Now if I may recuse myself from the confines of the polite discourse of Foreign Affairs and return to Giuliani himself. It is unclear whether this foreign policy statement is one that is written with conviction or simply for the purpose of fooling the foreign policy "community" into thinking he's a reasonable man. There are enough internal contradictions that sound reasonable enough on the surface to lead me to the latter interpretation. But on the other hand the willingness of the neoconservative mind to suppress cognitive dissonance and never assess reality realistically seems to be at play here as well. We know Rudy couldn't come up with this stuff himself, so the document appears to be little more than a cover letter for a national security post in a Giuliani administration (shudder).

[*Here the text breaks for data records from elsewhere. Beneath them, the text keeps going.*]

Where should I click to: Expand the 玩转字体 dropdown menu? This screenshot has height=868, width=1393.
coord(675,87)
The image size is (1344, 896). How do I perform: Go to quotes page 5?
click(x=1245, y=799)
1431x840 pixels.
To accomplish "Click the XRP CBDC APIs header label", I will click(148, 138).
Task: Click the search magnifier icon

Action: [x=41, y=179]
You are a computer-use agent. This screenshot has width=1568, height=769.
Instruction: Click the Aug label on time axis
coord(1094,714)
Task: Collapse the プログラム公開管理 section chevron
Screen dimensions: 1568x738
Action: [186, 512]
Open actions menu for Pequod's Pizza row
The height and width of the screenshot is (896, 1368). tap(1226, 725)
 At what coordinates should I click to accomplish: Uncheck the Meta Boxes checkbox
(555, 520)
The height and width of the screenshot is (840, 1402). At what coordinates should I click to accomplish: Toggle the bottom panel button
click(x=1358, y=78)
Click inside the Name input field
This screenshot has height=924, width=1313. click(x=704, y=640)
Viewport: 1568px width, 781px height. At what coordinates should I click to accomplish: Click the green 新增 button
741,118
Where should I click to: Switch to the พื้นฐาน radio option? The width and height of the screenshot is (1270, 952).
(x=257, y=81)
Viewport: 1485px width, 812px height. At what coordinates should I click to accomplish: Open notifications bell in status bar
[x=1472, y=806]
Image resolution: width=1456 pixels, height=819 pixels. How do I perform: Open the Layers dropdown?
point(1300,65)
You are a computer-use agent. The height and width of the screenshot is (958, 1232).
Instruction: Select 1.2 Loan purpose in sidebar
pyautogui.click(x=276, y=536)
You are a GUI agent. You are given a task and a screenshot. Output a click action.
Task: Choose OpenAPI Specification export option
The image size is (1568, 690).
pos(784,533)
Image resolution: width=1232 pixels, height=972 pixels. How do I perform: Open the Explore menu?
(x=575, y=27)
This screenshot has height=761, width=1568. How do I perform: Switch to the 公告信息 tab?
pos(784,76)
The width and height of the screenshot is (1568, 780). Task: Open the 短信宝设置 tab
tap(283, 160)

Thus it is a rhetorical exercise designed to demonstrate "serious" thinking in foreign policy that has zero bearing on the real world. It is, in short, a lie. This is not how Rudy intends to govern. He simply can't have both a robust international community bound by law, led by the United States and a unilateral World War IV eternal struggle against Islamofasicsm. The two are incompatible. And so he will have to choose. Suffice it to say, he already has. This is, in other words, Bush's "compassionate conservative" campaign. The only difference is that what Giuliani says on the campaign trail doesn't hide his true intentions. The real Giuliani is the one in this video. Electing Rudy Giuliani president would be--this is not hyperbole--a disaster for the United States. Worse than Bush. Further than Bush. More deranged. He must be confronted by an adversarial press and a skeptical public. He will wilt under that scrutiny, its just a matter of making the effort.